CODEX antibody conjugation and validation
A total of 32 antibodies were used for CODEX (Supplementary Table 3) and 19 of them were conjugated in-house using a protocol outlined by Akoya Biosciences (Akoya Biosciences, Inc. CODEX® User Manual, Menlo Park, CA). Conjugation of antibodies to their assigned barcodes, they were first reduced using a “Reduction Master Mix” (Akoya Biosciences, Menlo Park, CA). Lyophilized barcodes were then resuspended using the Molecular Biology Grade Water and Conjugation Solution. The barcode solution was then added to the appropriate reduced antibody and incubated for two hours at RT. After incubation, the newly conjugated antibody-barcode was purified in a three-step wash/spin process and stored at 4 °C. Successful conjugation was validated via gel electrophoresis as well as immunofluorescent staining and confocal imaging (Supplementary Fig. 6).
CODEX imaging
Human renal tissue sections of 10 µm were cut from OCT blocks onto poly-L-lysine coated coverslips. Sections were prepared as detailed by the manufacturer’s instructions (Akoya Biosciences, Menlo Park, CA). Tissue retrieval was conducted with a three-step hydration process, followed by a PFA fixation. During fixation, an antibody cocktail of the 32 antibodies listed in Supplementary Table 3 was made and then dispensed onto the coverslip. Tissues were allowed to incubate with the staining solution overnight at 4 °C. The following day, the staining solution was washed from the tissues, and a multi-step fixation occurred76.

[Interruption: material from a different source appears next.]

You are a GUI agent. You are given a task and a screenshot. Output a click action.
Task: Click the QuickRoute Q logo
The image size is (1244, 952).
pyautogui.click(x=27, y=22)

The imaging of tissues was conducted at 20x resolution using the CODEX system from Akoya Biosciences and a Keyence BZ-X810 slide scanning microscope (Keyence Corporation, Itasca, IL). The resulting images were processed using the CODEX processing software (Akoya Biosciences, Menlo Park, CA) and visualized using FIJI/ImageJ.
CODEX quality control
Major components of quality control checks for this assay pertain to tissue quality, reagent quality/antibody validation, instrument performance, cyclical image acquisition, and image analysis. Tissue quality: verified by contiguous section with histological staining. For an antibody to pass validation, the pattern of the conjugated antibody in the post-conjugation staining and in the CODEX run should produce a similar pattern to that of the unconjugated antibody (Supplementary Fig. 6). For antibodies with a known target and expected staining of cell pattern, we expect to see labeling that is consistent with the pattern described in the literature and other experimental studies. For injury and cell state markers, positive controls are less well defined, and we rely on the fact that the signal is limited to specific cells, around morphologically altered areas with evidence of injury, inflammation or fibrosis.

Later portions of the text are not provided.